IL VOLONTARIATO

N.20, VOL. II, 2004

Il Volontariato.

Fin dagli albori della civiltà, gli uomini hanno dimostrato una dicotomia nel comportamento che in un certo senso può essere riassunta nel concetto base della lotta tra il bene ed il male che pervade tutti i testi ebraico-cristiani. L’umanità ripete di continuo cicli storici che raggiungono il fondo di un abisso autodistruttivo, per poi ricominciare l’ardua scalata alla civiltà ed al benessere. I vari imperi che hanno conquistato le nazioni limitrofe sono poi stati, a loro volta, conquistati e molto spesso distrutti nel processo d’assimilazione forzata.

A dispetto di quest’istinto che ci porta a far scomparire intere civilizzazioni, l’uomo ritrova sempre il senno e riprende la propria strada verso una civiltà modello. Vi è in noi, infatti, quel “seme divino” che ci permette di superare ogni ostacolo, quel bisogno di far del bene ad un altro essere umano anche senza conoscerlo, quella necessità di donare sé stessi, anche a costo dell’estremo sacrificio, affinché un altro non debba sentirsi solo.

Usando come punto d’appoggio morale o filosofico una religione, un’associazione, a volte un gruppo nato all’occasione, l’uomo trova il modo di offrire i propri servizi senza attendersi alcun contraccambio.
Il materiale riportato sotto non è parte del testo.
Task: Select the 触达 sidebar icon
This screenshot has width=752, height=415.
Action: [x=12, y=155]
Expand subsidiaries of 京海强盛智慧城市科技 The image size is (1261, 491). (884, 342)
Madre Teresa, il Dottor Schweitzer, gli innumerevoli medici ed insegnanti che hanno dedicato la vita a portare un po’ di gioia ad esseri umani che vivevano, e vivono, nella più profonda miseria fisica, e molto spesso spirituale, sono solo una piccola frazione di un’armata di volontari che fin dalla notte dei tempi hanno offerto sé stessi, in un modo od un altro per la felicità altrui. Molti di questi volontari affrontano una vita di sacrifici e di pericolo, a volte anche la morte, affinché un malato sia curato, un bimbo sia educato, una bocca sia sfamata. Il minimo che possiamo fare è di sostenere finanziariamente, nei limiti delle nostre possibilità, tutte queste attività che portano verso una società ideale, certamente utopica ma non per questo da scartare, nella cui direzione abbiamo cercato, anche se tentoni, di dirigersi.
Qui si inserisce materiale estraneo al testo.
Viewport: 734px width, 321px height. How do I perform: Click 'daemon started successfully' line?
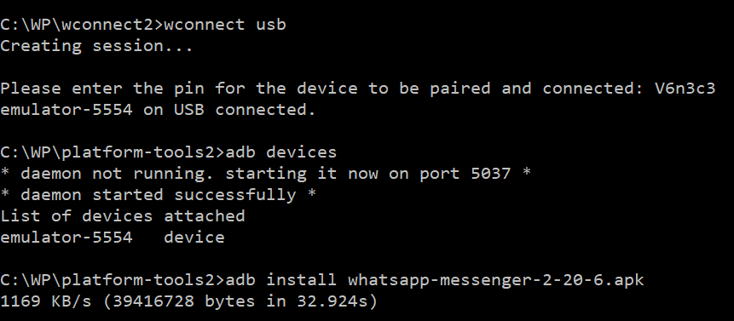159,195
Tutto ciò non basta, però. Dobbiamo inculcare ai giovani la necessità di fare del volontariato. Non mi riferisco alla posizione d’infermiere in un ospedale della Tasmania o di distributore del cibo in Etiopia nel bel mezzo della carestia, idee grandiose, meritevolissime, che però richiedono principi inattaccabili ed un coraggio invidiabile. Non tutti noi possiamo essere “eroi”. Possiamo nondimeno restituire alla società un poco di quel ben di Dio che c’è stato dato.

Se abbiamo la salute (quale ben di Dio può essere più importante?) tocca a noi aiutare, anche in modo minimo, chi non ne ha. Leggere un libro ad un bimbo ospedalizzato, visitare gli anziani negli ospizi, distribuire del cibo ad una mensa pubblica, fare una marcia allo scopo di raccogliere denaro per un’associazione benefica… Non si ha, però, solo bisogno di volontari in associazioni benefiche legate alla battaglia contro le malattie o contro la miseria. Esistono tante associazioni (senza scopo di lucro) che portano un sorriso, una parola amica, a volte un senso d’appartenenza, a chi ne ha bisogno. Se non ci fossero volontari, non ci sarebbero parate e spettacoli gratuiti nelle case di cura…non ci sarebbe alcuno a spegnere gli incendi o a trasportare i malati con l’ambulanza nei paesi piccoli…le biblioteche dovrebbero ridurre ancor più gli orari… e così via. Anche L’Idea, la vostra rivista, è sostenuta esclusivamente dall’instancabile e continuo impegno di pochi volontari, oltre che dal vostro supporto finanziario. Non dimentichiamolo…

Le scelte sono innumerevoli e non tocca a noi scegliere per i nostri giovani. La nostra funzione è di dare un buon esempio. Offriamo quindi un po’ di noi e dimostriamo che il “seme divino” esiste anche in questi nostri poveri involucri stressati dalla vita moderna. I giovani dovranno seguire.